Exercise:
Look for the line that has "Orkesten (20, 1663)" in the material below; please repeat it and every line after it, exactly, up to and including the line that has "Eagles (17, 2161)", and nothing else.
--- Supplied records Enclosed Below ---
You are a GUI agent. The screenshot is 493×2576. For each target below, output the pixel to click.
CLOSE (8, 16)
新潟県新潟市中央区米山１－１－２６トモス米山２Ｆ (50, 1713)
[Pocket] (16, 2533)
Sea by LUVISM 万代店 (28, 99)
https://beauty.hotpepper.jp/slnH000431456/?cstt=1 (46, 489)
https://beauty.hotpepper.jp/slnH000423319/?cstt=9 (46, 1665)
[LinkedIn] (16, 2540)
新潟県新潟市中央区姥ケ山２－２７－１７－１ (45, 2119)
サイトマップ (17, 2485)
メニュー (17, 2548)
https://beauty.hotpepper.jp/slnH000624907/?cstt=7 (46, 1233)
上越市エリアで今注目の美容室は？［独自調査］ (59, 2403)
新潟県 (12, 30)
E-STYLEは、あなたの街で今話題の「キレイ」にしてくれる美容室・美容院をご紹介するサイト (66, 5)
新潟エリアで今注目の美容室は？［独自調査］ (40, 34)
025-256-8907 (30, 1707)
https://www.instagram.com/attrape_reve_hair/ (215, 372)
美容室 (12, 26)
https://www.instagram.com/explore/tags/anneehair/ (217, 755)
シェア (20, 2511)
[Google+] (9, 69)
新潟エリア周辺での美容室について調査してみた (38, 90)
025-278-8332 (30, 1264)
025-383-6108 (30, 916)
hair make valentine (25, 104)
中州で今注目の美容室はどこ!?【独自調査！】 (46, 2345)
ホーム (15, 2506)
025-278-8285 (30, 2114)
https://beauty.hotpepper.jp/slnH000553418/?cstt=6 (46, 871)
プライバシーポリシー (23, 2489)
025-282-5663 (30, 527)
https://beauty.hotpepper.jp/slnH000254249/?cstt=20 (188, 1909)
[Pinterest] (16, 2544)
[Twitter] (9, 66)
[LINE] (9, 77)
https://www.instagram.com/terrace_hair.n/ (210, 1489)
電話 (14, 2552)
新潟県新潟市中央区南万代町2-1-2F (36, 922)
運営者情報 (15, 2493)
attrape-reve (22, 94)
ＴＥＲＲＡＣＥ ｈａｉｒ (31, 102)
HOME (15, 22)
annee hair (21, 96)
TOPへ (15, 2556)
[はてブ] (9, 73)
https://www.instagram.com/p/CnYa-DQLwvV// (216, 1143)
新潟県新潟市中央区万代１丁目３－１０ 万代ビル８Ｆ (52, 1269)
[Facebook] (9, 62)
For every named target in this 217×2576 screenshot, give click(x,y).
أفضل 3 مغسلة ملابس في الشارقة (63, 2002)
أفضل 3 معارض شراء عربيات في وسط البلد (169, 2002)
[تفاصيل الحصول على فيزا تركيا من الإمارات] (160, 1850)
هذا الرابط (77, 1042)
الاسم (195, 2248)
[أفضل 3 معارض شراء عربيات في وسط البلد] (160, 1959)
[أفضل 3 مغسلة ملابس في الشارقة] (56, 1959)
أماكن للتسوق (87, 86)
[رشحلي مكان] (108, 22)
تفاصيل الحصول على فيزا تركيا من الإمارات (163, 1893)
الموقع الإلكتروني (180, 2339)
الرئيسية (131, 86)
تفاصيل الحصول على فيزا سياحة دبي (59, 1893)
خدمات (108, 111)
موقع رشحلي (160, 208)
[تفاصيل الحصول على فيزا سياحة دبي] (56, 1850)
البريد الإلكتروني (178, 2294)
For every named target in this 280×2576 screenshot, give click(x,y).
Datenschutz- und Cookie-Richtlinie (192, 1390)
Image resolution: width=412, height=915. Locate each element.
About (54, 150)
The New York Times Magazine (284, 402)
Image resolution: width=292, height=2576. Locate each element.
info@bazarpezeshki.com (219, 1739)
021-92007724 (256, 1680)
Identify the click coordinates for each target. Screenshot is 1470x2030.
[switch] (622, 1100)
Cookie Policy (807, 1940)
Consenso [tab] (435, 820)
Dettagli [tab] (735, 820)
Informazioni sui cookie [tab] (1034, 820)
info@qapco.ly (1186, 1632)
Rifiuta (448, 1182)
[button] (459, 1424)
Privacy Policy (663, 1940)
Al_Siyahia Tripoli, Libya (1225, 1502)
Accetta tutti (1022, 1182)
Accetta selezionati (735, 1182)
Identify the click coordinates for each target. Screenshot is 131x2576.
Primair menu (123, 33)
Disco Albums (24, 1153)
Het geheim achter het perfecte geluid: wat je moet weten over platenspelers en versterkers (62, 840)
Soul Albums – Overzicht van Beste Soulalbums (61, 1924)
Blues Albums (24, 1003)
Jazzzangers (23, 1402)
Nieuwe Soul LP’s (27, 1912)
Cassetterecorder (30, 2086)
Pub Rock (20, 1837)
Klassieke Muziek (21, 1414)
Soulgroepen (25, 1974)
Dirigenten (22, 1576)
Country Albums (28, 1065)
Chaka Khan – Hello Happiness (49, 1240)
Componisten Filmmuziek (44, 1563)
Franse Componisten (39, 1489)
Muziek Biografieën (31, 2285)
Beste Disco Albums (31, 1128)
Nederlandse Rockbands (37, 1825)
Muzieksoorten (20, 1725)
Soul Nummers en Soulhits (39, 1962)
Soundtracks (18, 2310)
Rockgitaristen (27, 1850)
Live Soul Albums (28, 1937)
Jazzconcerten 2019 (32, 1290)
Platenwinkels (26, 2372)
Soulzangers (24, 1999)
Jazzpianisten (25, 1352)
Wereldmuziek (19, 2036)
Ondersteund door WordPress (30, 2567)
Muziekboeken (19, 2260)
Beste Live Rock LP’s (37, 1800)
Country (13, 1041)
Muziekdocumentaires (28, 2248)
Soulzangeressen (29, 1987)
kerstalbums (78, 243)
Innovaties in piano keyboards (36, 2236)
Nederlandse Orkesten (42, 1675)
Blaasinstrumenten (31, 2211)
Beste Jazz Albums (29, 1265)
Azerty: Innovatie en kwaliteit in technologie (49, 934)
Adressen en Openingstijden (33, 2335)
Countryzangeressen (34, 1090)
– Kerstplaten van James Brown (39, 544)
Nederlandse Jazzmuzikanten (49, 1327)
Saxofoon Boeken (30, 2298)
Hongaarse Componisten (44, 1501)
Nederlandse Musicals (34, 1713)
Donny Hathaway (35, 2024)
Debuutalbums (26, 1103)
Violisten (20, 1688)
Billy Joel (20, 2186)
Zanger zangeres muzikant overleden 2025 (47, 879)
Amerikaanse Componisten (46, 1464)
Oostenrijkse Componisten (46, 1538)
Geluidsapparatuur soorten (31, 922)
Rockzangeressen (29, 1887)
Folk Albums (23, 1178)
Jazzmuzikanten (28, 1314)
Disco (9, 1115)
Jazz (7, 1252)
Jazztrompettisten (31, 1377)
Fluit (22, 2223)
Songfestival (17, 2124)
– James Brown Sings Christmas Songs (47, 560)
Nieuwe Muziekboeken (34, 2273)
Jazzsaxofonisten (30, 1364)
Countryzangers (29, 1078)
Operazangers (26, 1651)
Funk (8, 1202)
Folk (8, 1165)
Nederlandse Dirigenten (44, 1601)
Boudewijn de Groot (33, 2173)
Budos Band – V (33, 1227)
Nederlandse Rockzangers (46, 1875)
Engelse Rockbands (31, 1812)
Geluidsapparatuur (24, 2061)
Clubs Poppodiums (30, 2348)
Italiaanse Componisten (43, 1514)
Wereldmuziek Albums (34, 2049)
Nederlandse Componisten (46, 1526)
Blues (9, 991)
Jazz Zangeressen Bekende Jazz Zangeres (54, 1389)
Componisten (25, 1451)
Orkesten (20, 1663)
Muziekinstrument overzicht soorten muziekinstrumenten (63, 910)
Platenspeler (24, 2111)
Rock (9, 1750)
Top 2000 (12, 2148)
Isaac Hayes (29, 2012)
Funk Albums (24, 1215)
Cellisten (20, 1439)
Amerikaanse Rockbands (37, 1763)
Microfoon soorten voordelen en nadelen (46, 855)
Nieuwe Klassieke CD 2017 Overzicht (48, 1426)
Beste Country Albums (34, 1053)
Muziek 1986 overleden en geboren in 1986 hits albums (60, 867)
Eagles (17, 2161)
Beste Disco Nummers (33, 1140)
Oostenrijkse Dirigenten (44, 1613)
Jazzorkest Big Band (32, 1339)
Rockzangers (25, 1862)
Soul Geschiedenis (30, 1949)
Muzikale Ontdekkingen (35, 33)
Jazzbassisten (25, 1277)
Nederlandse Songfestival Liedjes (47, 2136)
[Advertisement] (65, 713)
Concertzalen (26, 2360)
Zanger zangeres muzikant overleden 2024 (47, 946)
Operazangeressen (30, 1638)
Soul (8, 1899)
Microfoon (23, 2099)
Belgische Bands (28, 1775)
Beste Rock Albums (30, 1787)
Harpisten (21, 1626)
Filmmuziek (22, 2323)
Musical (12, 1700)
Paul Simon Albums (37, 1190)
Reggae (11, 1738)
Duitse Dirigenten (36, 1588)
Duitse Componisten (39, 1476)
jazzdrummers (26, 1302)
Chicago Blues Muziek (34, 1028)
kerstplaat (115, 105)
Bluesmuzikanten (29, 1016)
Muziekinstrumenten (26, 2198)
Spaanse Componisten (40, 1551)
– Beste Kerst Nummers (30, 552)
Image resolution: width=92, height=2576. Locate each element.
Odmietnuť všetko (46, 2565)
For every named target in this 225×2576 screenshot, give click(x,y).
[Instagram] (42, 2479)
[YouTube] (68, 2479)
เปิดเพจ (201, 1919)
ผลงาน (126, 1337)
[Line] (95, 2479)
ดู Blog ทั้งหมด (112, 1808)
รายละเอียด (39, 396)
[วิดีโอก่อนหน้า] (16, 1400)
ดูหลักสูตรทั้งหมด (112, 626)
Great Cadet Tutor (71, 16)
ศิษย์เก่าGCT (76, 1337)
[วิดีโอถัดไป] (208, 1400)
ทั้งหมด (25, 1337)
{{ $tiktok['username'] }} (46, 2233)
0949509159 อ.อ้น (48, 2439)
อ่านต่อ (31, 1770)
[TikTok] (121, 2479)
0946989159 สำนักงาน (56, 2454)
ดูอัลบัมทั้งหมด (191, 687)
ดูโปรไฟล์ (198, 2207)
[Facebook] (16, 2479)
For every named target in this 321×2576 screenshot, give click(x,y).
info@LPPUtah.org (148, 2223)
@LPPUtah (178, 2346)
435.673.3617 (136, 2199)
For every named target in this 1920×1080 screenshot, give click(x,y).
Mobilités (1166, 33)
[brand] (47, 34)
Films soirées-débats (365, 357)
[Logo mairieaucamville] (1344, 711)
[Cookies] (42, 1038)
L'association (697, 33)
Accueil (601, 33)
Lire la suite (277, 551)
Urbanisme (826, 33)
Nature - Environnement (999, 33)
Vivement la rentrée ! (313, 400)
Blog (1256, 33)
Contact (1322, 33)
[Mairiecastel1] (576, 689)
--- End of Enclosed Supplied records ---
Task result:
Orkesten (20, 1663)
Muziekinstrument overzicht soorten muziekinstrumenten (63, 910)
Platenspeler (24, 2111)
Rock (9, 1750)
Top 2000 (12, 2148)
Isaac Hayes (29, 2012)
Funk Albums (24, 1215)
Cellisten (20, 1439)
Amerikaanse Rockbands (37, 1763)
Microfoon soorten voordelen en nadelen (46, 855)
Nieuwe Klassieke CD 2017 Overzicht (48, 1426)
Beste Country Albums (34, 1053)
Muziek 1986 overleden en geboren in 1986 hits albums (60, 867)
Eagles (17, 2161)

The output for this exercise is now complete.